Using the listing below, set down each line from the line containing "Galaxy Note (73, 774)" through the line containing "ZTE (561, 1827)", both ends included, exactly and with nothing added.

- - -

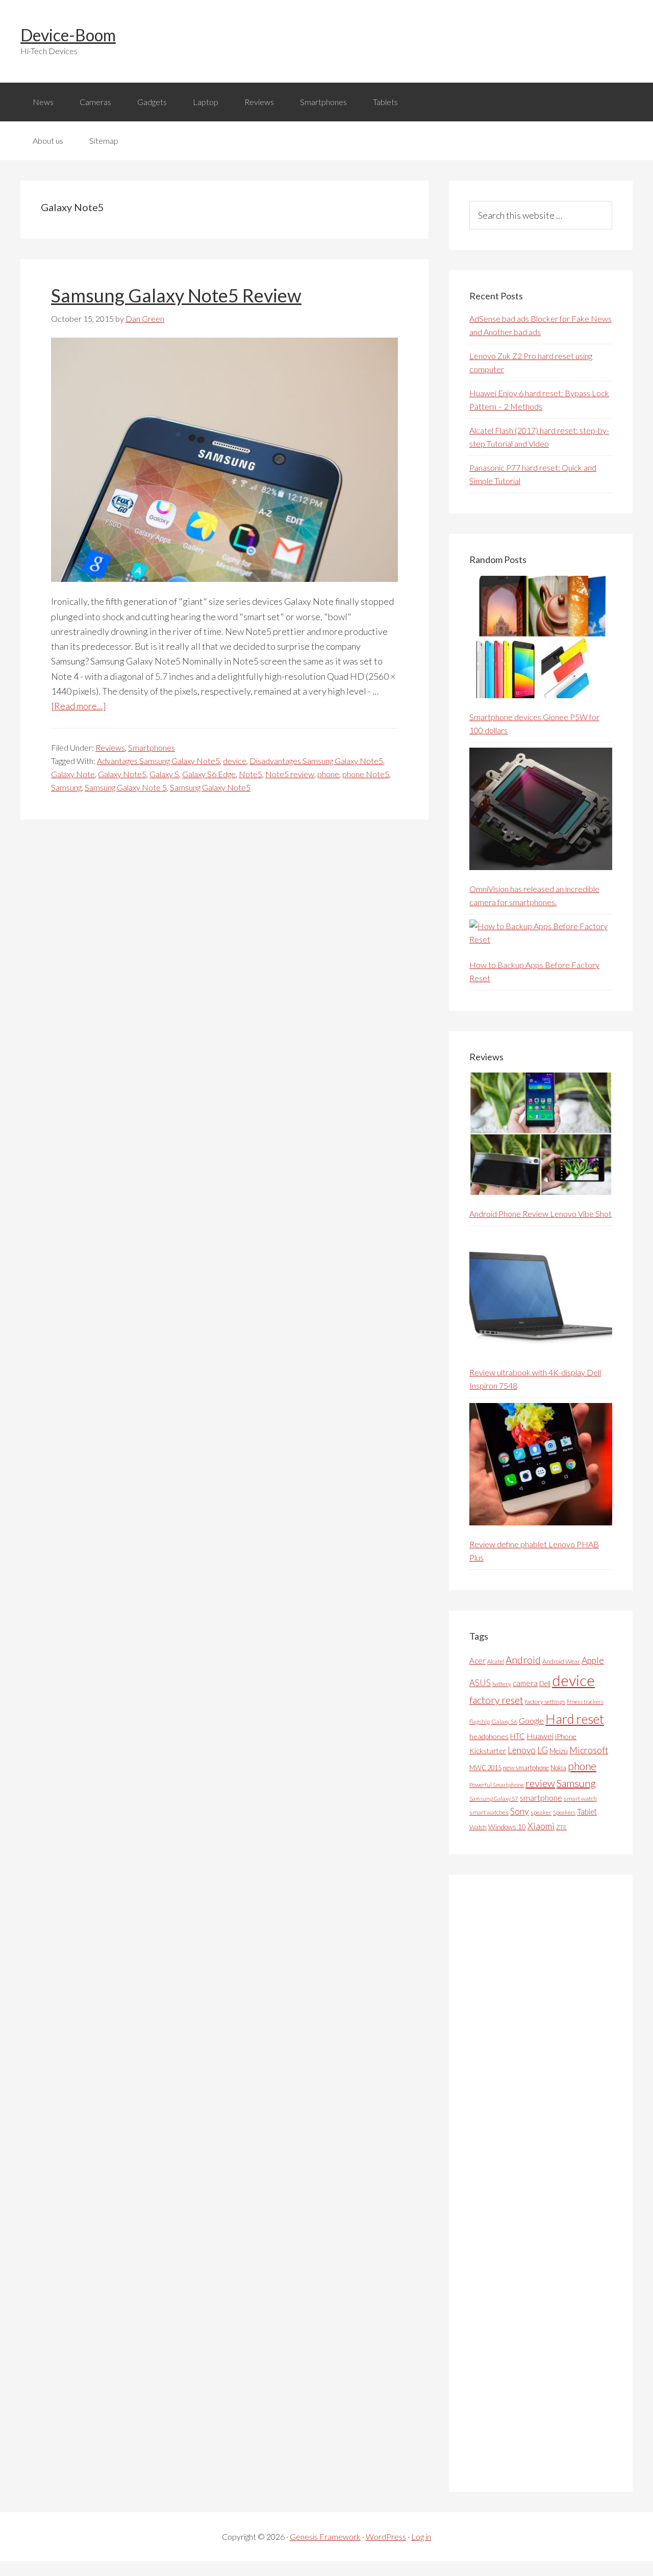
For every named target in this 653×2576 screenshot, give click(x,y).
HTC (517, 1736)
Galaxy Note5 (122, 774)
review (540, 1783)
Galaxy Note (73, 774)
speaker (541, 1812)
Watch (478, 1827)
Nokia (558, 1768)
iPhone (565, 1736)
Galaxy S (164, 774)
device (234, 761)
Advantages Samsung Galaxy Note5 (158, 761)
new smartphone (526, 1768)
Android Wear (561, 1661)
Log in (421, 2536)
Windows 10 (507, 1826)
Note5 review (289, 774)
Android (523, 1660)
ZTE (561, 1827)
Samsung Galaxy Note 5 (126, 787)
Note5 (250, 774)
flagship (479, 1721)
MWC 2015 (485, 1768)
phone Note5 (365, 774)
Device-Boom (68, 35)
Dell (544, 1683)
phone (328, 774)
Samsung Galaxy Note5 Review (176, 295)
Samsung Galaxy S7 (493, 1798)
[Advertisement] (545, 2183)
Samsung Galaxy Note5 (210, 787)
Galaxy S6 (504, 1721)
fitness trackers (585, 1701)
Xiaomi (541, 1826)
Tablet (587, 1811)
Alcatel (495, 1661)
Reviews (110, 747)
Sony (519, 1811)
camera (525, 1683)
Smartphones (151, 747)
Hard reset (574, 1718)
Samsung (66, 787)
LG (542, 1749)
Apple (593, 1660)
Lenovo (522, 1750)
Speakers (564, 1812)
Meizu (558, 1750)
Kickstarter (487, 1750)
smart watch (580, 1798)
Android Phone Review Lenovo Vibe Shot (540, 1213)
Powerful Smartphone (496, 1784)
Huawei (540, 1736)
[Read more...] (78, 705)
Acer (477, 1660)
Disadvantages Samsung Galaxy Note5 (316, 761)
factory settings (545, 1701)
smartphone (541, 1797)
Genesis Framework (325, 2536)
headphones (489, 1736)
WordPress (386, 2536)
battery (501, 1684)
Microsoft (588, 1750)
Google (531, 1720)
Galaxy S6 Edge (209, 774)
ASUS (480, 1683)
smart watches (489, 1812)
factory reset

- - -

Solution to the problem -
Galaxy Note (73, 774)
speaker (541, 1812)
Watch (478, 1827)
Nokia (558, 1768)
iPhone (565, 1736)
Galaxy S (164, 774)
device (234, 761)
Advantages Samsung Galaxy Note5 (158, 761)
new smartphone (526, 1768)
Android Wear (561, 1661)
Log in (421, 2536)
Windows 10 (507, 1826)
Note5 review (289, 774)
Android (523, 1660)
ZTE (561, 1827)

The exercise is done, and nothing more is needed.